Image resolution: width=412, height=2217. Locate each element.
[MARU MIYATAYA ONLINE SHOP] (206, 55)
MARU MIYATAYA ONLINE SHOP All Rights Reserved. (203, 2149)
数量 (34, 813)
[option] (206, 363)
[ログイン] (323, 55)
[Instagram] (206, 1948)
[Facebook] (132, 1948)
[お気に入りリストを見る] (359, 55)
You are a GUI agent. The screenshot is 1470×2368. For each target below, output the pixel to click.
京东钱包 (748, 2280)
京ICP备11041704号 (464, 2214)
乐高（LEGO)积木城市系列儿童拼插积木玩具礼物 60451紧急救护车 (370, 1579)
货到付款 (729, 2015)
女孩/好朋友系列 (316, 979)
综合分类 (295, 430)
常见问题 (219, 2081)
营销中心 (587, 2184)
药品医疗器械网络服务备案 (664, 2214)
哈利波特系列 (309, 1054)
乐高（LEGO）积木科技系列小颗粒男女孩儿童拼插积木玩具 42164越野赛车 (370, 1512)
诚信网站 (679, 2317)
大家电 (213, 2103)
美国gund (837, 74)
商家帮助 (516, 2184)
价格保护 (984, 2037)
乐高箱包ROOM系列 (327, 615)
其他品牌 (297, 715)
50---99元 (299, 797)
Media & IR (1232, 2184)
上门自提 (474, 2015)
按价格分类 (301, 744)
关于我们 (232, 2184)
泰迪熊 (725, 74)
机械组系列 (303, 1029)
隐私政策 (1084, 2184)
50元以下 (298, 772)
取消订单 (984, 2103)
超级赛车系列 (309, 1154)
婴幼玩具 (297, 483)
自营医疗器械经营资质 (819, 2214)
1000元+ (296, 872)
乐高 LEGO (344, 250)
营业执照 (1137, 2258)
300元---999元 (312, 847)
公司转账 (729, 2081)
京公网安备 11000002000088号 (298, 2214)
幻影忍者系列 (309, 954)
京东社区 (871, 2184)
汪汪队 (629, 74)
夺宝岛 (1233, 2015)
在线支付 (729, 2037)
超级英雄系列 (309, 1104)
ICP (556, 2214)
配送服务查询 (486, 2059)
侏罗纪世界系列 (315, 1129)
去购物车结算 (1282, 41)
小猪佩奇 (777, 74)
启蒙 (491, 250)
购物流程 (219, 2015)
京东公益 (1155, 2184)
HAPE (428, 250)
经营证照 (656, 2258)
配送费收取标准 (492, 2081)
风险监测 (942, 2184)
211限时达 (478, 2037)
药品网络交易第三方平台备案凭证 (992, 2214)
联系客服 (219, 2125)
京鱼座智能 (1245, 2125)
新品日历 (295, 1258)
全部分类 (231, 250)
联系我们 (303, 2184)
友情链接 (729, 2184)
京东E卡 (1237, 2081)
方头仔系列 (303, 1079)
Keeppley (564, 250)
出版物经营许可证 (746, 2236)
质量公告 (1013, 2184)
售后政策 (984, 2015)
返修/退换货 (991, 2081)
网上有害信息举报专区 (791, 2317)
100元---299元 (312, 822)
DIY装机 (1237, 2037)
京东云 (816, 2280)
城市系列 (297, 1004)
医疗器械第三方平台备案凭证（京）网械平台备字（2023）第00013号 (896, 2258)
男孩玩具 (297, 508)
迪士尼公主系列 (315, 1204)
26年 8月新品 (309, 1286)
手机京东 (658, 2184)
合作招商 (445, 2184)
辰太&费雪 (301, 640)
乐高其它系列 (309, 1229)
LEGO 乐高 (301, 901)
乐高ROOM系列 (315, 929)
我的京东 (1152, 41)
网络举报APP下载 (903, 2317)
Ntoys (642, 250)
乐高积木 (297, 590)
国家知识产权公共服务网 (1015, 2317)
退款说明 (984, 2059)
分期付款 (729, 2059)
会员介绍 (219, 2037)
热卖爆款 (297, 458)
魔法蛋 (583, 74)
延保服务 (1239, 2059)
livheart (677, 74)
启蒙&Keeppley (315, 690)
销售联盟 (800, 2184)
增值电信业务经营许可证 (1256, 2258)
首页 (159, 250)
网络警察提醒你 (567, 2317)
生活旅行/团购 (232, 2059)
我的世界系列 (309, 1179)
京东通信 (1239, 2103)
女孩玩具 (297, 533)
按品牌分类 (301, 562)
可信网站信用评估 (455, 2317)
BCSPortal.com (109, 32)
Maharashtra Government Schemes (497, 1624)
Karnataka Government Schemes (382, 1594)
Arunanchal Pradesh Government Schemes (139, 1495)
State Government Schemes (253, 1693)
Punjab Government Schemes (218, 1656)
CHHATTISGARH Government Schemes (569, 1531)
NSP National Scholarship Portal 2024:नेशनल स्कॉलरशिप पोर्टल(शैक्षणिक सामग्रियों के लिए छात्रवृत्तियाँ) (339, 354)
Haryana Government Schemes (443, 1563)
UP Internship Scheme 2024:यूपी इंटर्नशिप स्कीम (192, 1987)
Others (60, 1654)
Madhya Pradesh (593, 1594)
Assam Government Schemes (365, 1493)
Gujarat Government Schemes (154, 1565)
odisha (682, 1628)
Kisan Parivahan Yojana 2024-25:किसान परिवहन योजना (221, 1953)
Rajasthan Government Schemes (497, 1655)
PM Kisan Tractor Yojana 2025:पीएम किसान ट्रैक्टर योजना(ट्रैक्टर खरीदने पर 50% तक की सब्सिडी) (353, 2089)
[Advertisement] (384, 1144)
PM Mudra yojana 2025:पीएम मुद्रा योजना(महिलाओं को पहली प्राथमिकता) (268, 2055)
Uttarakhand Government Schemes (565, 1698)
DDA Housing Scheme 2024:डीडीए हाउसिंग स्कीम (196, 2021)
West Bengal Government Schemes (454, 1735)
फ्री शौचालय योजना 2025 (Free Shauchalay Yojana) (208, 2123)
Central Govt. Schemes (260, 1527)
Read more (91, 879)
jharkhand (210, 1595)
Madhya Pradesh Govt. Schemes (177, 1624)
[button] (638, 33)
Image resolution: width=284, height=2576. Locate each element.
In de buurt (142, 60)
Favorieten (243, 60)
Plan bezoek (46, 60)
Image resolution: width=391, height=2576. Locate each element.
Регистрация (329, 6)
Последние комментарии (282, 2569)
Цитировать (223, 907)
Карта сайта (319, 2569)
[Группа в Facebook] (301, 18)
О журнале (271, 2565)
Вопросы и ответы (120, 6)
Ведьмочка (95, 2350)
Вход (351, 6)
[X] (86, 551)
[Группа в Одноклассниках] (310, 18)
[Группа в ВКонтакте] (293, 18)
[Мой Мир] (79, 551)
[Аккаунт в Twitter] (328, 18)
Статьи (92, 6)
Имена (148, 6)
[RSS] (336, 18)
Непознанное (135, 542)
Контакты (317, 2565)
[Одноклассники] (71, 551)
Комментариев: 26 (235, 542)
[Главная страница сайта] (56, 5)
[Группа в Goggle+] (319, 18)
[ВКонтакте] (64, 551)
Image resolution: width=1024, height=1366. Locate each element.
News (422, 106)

Activity: A word-for-word repeat of the full data is needed.

Exercise result:
Image resolution: width=412, height=2217. Locate each element.
[MARU MIYATAYA ONLINE SHOP] (206, 55)
MARU MIYATAYA ONLINE SHOP All Rights Reserved. (203, 2149)
数量 (34, 813)
[option] (206, 363)
[ログイン] (323, 55)
[Instagram] (206, 1948)
[Facebook] (132, 1948)
[お気に入りリストを見る] (359, 55)
You are a GUI agent. The screenshot is 1470×2368. For each target below, output the pixel to click.
京东钱包 (748, 2280)
京ICP备11041704号 (464, 2214)
乐高（LEGO)积木城市系列儿童拼插积木玩具礼物 60451紧急救护车 (370, 1579)
货到付款 (729, 2015)
女孩/好朋友系列 (316, 979)
综合分类 (295, 430)
常见问题 (219, 2081)
营销中心 (587, 2184)
药品医疗器械网络服务备案 (664, 2214)
哈利波特系列 (309, 1054)
乐高（LEGO）积木科技系列小颗粒男女孩儿童拼插积木玩具 42164越野赛车 (370, 1512)
诚信网站 (679, 2317)
大家电 (213, 2103)
美国gund (837, 74)
商家帮助 (516, 2184)
价格保护 (984, 2037)
乐高箱包ROOM系列 (327, 615)
其他品牌 (297, 715)
50---99元 (299, 797)
Media & IR (1232, 2184)
上门自提 (474, 2015)
按价格分类 (301, 744)
关于我们 (232, 2184)
泰迪熊 (725, 74)
机械组系列 (303, 1029)
隐私政策 (1084, 2184)
50元以下 (298, 772)
取消订单 (984, 2103)
超级赛车系列 (309, 1154)
婴幼玩具 (297, 483)
自营医疗器械经营资质 (819, 2214)
1000元+ (296, 872)
乐高 LEGO (344, 250)
营业执照 (1137, 2258)
300元---999元 (312, 847)
公司转账 (729, 2081)
京公网安备 11000002000088号 (298, 2214)
幻影忍者系列 (309, 954)
京东社区 (871, 2184)
汪汪队 (629, 74)
夺宝岛 (1233, 2015)
在线支付 (729, 2037)
超级英雄系列 (309, 1104)
ICP (556, 2214)
配送服务查询 (486, 2059)
侏罗纪世界系列 (315, 1129)
去购物车结算 (1282, 41)
小猪佩奇 (777, 74)
启蒙 (491, 250)
购物流程 (219, 2015)
京东公益 (1155, 2184)
HAPE (428, 250)
经营证照 (656, 2258)
配送费收取标准 (492, 2081)
风险监测 (942, 2184)
211限时达 (478, 2037)
药品网络交易第三方平台备案凭证 (992, 2214)
联系客服 (219, 2125)
京鱼座智能 (1245, 2125)
新品日历 (295, 1258)
全部分类 (231, 250)
联系我们 (303, 2184)
友情链接 (729, 2184)
京东E卡 (1237, 2081)
方头仔系列 (303, 1079)
Keeppley (564, 250)
出版物经营许可证 (746, 2236)
质量公告 (1013, 2184)
售后政策 (984, 2015)
返修/退换货 (991, 2081)
网上有害信息举报专区 (791, 2317)
100元---299元 (312, 822)
DIY装机 (1237, 2037)
京东云 (816, 2280)
城市系列 (297, 1004)
医疗器械第三方平台备案凭证（京）网械平台备字（2023）第00013号 (896, 2258)
男孩玩具 (297, 508)
迪士尼公主系列 (315, 1204)
26年 8月新品 (309, 1286)
手机京东 (658, 2184)
合作招商 (445, 2184)
辰太&费雪 (301, 640)
乐高其它系列 (309, 1229)
LEGO 乐高 (301, 901)
乐高ROOM系列 (315, 929)
我的京东 (1152, 41)
网络举报APP下载 (903, 2317)
Ntoys (642, 250)
乐高积木 (297, 590)
国家知识产权公共服务网 (1015, 2317)
退款说明 (984, 2059)
分期付款 (729, 2059)
会员介绍 (219, 2037)
热卖爆款 (297, 458)
魔法蛋 (583, 74)
延保服务 (1239, 2059)
livheart (677, 74)
启蒙&Keeppley (315, 690)
销售联盟 (800, 2184)
增值电信业务经营许可证 (1256, 2258)
首页 (159, 250)
网络警察提醒你 (567, 2317)
生活旅行/团购 (232, 2059)
我的世界系列 (309, 1179)
京东通信 (1239, 2103)
女孩玩具 (297, 533)
按品牌分类 (301, 562)
可信网站信用评估 (455, 2317)
BCSPortal.com (109, 32)
Maharashtra Government Schemes (497, 1624)
Karnataka Government Schemes (382, 1594)
Arunanchal Pradesh Government Schemes (139, 1495)
State Government Schemes (253, 1693)
Punjab Government Schemes (218, 1656)
CHHATTISGARH Government Schemes (569, 1531)
NSP National Scholarship Portal 2024:नेशनल स्कॉलरशिप पोर्टल(शैक्षणिक सामग्रियों के लिए छात्रवृत्तियाँ) (339, 354)
Haryana Government Schemes (443, 1563)
UP Internship Scheme 2024:यूपी इंटर्नशिप स्कीम (192, 1987)
Others (60, 1654)
Madhya Pradesh (593, 1594)
Assam Government Schemes (365, 1493)
Gujarat Government Schemes (154, 1565)
odisha (682, 1628)
Kisan Parivahan Yojana 2024-25:किसान परिवहन योजना (221, 1953)
Rajasthan Government Schemes (497, 1655)
PM Kisan Tractor Yojana 2025:पीएम किसान ट्रैक्टर योजना(ट्रैक्टर खरीदने पर 50% तक की सब्सिडी) (353, 2089)
[Advertisement] (384, 1144)
PM Mudra yojana 2025:पीएम मुद्रा योजना(महिलाओं को पहली प्राथमिकता) (268, 2055)
Uttarakhand Government Schemes (565, 1698)
DDA Housing Scheme 2024:डीडीए हाउसिंग स्कीम (196, 2021)
West Bengal Government Schemes (454, 1735)
फ्री शौचालय योजना 2025 (Free Shauchalay Yojana) (208, 2123)
Central Govt. Schemes (260, 1527)
Read more (91, 879)
jharkhand (210, 1595)
Madhya Pradesh Govt. Schemes (177, 1624)
[button] (638, 33)
Image resolution: width=284, height=2576. Locate each element.
In de buurt (142, 60)
Favorieten (243, 60)
Plan bezoek (46, 60)
Image resolution: width=391, height=2576. Locate each element.
Регистрация (329, 6)
Последние комментарии (282, 2569)
Цитировать (223, 907)
Карта сайта (319, 2569)
[Группа в Facebook] (301, 18)
О журнале (271, 2565)
Вопросы и ответы (120, 6)
Ведьмочка (95, 2350)
Вход (351, 6)
[X] (86, 551)
[Группа в Одноклассниках] (310, 18)
[Группа в ВКонтакте] (293, 18)
[Мой Мир] (79, 551)
[Аккаунт в Twitter] (328, 18)
Статьи (92, 6)
Имена (148, 6)
[RSS] (336, 18)
Непознанное (135, 542)
Контакты (317, 2565)
[Одноклассники] (71, 551)
Комментариев: 26 (235, 542)
[Главная страница сайта] (56, 5)
[Группа в Goggle+] (319, 18)
[ВКонтакте] (64, 551)
Image resolution: width=1024, height=1366. Locate each element.
News (422, 106)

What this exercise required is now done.